Problem description: Count the lines of the entries below that contain the string "screenshot", with uppercase and lowercase treated as different, and give only that number.

Entries:
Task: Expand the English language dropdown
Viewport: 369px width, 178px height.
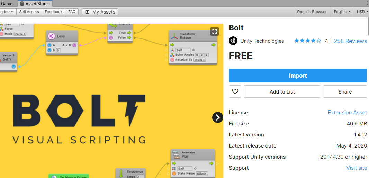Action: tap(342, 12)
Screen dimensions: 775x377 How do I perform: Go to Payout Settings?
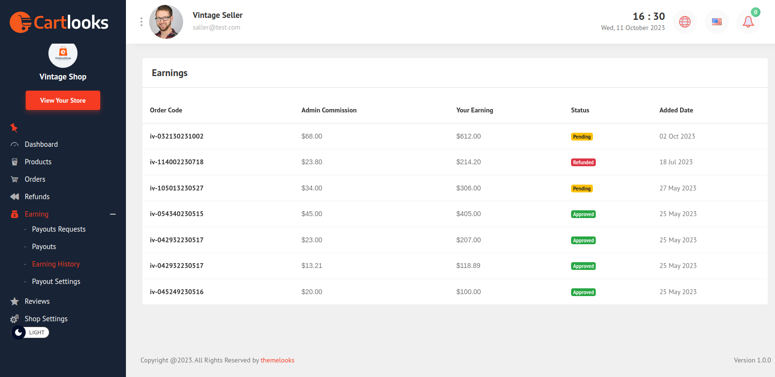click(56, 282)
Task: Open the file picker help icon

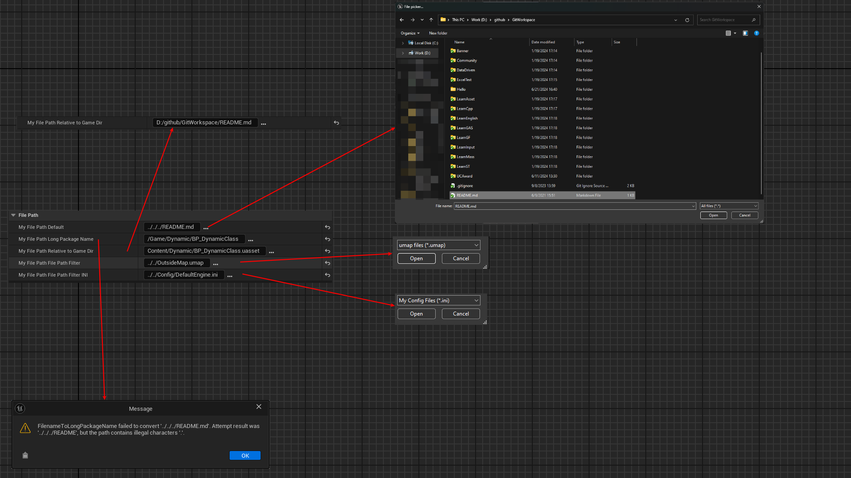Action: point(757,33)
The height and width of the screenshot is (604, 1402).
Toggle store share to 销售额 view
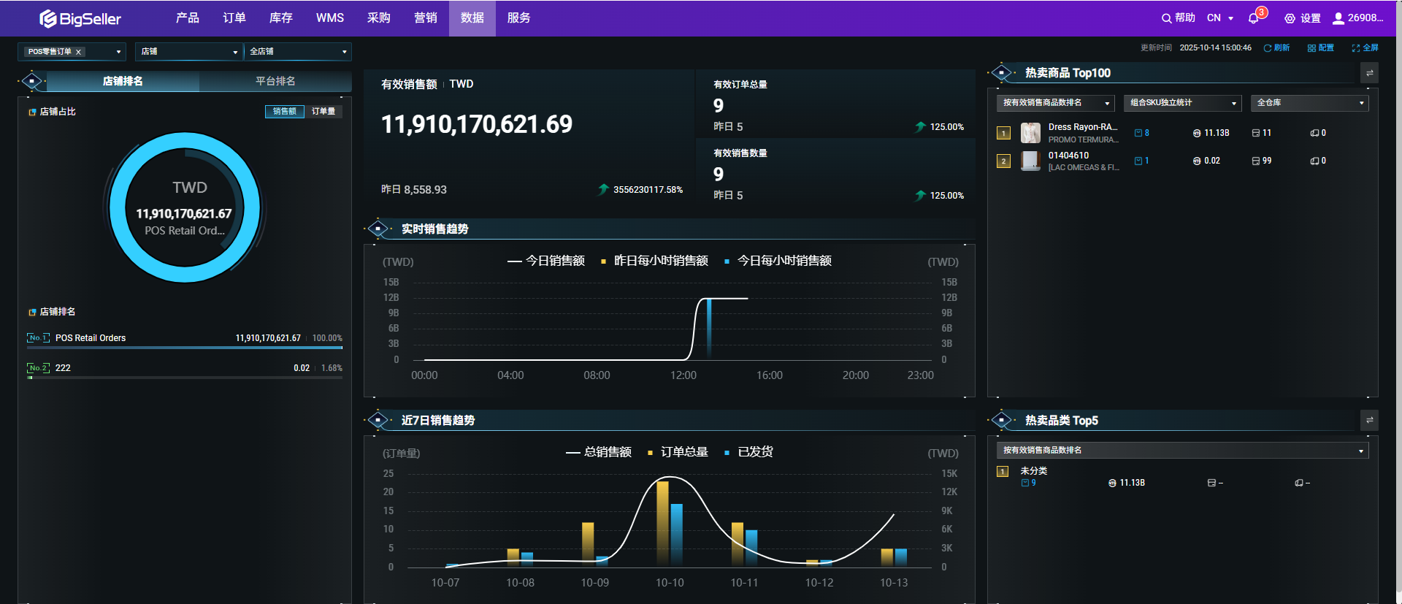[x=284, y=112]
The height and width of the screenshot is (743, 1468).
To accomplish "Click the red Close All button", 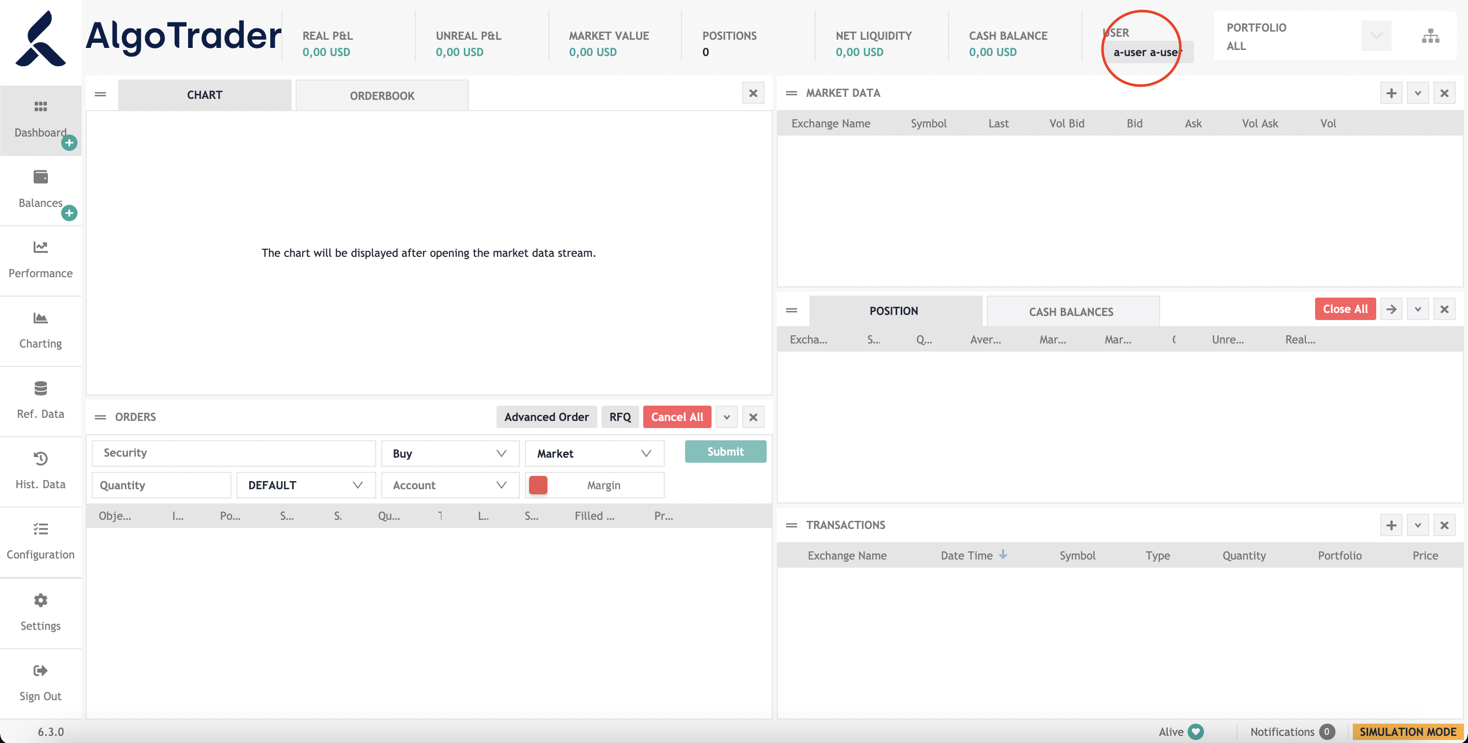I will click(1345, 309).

Solution to this exercise: 2